Return every line of the entries that includes the word "agent".

(Recorded data)
——
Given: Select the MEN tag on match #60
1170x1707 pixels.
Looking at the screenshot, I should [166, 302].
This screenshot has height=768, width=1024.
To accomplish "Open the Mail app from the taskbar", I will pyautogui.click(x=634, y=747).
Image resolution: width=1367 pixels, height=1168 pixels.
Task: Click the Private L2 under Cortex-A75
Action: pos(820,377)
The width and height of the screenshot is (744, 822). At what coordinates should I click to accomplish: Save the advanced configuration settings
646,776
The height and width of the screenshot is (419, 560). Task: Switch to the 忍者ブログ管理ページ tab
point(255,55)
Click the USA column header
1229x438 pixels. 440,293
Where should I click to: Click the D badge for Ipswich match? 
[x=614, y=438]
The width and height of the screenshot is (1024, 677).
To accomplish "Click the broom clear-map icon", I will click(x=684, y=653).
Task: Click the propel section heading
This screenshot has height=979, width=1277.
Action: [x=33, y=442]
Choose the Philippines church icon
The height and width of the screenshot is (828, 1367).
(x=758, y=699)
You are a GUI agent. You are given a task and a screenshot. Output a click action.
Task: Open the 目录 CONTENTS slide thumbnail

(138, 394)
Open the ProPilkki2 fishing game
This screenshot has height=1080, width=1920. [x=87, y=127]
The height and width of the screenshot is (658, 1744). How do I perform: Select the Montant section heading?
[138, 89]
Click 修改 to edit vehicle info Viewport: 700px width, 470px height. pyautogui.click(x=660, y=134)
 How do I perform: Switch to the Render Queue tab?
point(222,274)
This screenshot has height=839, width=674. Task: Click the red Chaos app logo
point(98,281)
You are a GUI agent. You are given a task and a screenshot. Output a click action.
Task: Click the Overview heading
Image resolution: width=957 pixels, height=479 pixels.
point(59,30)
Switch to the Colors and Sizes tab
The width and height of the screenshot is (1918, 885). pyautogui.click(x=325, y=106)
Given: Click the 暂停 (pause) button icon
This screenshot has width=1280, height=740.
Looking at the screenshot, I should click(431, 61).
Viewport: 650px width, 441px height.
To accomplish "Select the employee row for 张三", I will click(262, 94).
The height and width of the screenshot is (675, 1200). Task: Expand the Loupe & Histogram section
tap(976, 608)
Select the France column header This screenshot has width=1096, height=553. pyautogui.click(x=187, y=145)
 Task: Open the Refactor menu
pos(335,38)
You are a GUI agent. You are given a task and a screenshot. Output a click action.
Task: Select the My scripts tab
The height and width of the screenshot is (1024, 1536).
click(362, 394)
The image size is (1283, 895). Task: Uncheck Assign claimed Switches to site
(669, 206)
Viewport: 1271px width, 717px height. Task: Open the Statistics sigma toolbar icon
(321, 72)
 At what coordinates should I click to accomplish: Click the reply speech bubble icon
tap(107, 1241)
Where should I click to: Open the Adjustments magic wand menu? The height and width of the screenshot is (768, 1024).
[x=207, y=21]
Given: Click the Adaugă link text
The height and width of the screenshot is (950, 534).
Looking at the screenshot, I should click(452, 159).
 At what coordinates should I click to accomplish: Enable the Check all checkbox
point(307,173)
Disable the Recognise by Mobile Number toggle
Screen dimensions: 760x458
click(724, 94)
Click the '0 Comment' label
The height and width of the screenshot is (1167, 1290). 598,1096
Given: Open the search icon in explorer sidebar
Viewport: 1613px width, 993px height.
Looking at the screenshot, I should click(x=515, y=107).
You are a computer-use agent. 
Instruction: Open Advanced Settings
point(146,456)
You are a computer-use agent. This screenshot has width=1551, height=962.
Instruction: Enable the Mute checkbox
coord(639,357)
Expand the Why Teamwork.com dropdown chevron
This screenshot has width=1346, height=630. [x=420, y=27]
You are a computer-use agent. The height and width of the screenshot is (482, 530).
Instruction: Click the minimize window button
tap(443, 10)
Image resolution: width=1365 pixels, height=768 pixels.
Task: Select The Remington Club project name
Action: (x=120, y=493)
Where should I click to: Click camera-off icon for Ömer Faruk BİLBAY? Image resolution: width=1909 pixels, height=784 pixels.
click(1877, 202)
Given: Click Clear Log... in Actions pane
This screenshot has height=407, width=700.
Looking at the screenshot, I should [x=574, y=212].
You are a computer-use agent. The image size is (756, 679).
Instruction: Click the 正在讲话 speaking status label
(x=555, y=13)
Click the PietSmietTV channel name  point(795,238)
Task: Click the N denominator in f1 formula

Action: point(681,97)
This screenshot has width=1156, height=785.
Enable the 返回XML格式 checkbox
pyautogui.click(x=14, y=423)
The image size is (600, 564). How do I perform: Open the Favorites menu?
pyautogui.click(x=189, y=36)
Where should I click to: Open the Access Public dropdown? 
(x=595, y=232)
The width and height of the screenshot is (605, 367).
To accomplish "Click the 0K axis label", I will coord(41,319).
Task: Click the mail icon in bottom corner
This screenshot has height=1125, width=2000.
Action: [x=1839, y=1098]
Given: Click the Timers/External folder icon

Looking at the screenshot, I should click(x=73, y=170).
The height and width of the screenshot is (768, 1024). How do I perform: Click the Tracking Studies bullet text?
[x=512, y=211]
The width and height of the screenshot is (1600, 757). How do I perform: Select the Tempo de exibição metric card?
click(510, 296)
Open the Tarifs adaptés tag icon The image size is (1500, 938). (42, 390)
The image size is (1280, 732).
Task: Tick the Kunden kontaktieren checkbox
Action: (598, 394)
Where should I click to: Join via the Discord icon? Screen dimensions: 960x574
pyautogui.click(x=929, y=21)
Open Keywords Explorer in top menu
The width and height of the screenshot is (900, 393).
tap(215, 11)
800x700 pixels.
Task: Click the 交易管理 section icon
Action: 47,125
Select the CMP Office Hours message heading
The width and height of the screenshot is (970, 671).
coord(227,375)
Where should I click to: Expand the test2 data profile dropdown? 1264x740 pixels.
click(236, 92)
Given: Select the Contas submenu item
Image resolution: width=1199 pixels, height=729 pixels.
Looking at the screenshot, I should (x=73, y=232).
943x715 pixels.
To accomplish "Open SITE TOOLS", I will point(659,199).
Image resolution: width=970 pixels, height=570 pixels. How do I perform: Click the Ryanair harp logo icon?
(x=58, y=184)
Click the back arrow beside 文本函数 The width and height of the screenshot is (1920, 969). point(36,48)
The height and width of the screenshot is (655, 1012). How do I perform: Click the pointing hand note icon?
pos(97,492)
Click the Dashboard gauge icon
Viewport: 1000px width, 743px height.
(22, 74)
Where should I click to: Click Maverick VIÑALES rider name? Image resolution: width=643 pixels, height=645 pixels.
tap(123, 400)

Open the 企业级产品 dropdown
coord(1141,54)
——
(Output)
You are a GUI agent. You are given a task and a screenshot. Output a click action.
You are a GUI agent. You are given a task and a screenshot. Output a click action.
You are a GUI agent. You are given a task and a screenshot. Output a click action.
You are a computer-use agent. 
You are a computer-use agent. This screenshot has width=1551, height=962.
You are a computer-use agent. The height and width of the screenshot is (482, 530).
You are a computer-use agent. The image size is (756, 679).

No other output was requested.